> Datos proporcionados
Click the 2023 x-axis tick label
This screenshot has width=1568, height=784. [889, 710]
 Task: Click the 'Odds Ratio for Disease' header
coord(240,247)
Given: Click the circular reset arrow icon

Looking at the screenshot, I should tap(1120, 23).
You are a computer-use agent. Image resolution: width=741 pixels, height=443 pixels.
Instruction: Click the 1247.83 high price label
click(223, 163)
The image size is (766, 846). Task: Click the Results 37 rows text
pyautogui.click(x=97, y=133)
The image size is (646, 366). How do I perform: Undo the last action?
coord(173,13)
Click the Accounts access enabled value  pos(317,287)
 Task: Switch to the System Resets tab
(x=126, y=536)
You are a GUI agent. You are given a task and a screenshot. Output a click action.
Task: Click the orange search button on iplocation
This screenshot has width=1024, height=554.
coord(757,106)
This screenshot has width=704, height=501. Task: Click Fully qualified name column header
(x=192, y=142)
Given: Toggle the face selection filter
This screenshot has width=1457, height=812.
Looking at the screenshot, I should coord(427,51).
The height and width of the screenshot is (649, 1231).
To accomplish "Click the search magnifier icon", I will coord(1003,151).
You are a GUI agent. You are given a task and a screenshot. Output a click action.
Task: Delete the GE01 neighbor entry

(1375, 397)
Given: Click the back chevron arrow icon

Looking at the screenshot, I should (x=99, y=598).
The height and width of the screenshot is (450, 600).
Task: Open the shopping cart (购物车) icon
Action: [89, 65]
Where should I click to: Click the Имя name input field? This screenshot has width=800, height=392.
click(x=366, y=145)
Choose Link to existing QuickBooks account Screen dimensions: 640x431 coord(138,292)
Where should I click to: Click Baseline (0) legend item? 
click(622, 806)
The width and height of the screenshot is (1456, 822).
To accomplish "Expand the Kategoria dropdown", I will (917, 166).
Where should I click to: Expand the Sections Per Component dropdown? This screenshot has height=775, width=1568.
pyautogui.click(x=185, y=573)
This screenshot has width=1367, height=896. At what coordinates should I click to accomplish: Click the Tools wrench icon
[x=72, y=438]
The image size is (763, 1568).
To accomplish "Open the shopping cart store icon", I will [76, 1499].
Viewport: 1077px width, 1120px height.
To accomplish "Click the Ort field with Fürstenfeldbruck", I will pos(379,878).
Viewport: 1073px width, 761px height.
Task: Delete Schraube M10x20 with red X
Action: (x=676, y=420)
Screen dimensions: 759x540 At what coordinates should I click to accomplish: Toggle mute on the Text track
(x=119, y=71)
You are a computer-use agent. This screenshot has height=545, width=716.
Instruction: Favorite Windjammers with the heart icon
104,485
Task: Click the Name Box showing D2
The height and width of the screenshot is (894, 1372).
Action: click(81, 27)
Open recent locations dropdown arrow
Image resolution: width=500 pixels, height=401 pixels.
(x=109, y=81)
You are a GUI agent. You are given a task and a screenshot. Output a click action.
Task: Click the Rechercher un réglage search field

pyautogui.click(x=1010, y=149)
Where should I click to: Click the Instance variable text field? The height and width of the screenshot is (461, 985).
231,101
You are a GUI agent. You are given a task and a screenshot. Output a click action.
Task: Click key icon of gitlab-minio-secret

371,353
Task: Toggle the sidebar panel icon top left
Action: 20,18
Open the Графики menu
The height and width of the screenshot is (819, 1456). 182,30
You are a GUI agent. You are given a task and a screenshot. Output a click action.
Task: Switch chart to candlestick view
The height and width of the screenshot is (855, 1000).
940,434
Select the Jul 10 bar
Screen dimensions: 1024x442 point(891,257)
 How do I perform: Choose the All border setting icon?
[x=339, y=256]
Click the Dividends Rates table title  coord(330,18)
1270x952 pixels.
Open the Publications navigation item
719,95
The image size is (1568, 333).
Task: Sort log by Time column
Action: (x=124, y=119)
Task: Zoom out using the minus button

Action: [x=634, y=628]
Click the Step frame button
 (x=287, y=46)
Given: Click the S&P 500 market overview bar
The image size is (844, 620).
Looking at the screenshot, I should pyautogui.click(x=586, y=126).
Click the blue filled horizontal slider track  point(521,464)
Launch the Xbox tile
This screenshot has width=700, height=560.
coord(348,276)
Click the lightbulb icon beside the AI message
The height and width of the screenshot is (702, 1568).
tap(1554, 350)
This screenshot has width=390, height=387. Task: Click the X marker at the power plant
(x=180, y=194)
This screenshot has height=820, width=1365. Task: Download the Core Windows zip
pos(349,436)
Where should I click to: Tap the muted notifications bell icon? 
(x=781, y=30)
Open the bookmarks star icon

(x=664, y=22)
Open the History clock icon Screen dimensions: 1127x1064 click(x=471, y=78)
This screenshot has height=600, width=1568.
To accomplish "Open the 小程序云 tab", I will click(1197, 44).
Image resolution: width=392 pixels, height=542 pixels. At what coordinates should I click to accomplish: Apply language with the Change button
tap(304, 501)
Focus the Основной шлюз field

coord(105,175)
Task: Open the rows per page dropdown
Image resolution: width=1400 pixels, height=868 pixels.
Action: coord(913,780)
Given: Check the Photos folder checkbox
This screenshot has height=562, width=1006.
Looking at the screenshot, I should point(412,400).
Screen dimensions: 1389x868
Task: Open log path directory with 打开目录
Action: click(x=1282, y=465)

> Objetivo
¿Puedes transcribir sin ningún cambio el material desde su comienzo hasta la línea que contiene "click(223, 163)", incluida esta última?

> Respuesta
Click the 2023 x-axis tick label
This screenshot has width=1568, height=784. [889, 710]
 Task: Click the 'Odds Ratio for Disease' header
coord(240,247)
Given: Click the circular reset arrow icon

Looking at the screenshot, I should tap(1120, 23).
You are a computer-use agent. Image resolution: width=741 pixels, height=443 pixels.
Instruction: Click the 1247.83 high price label
click(223, 163)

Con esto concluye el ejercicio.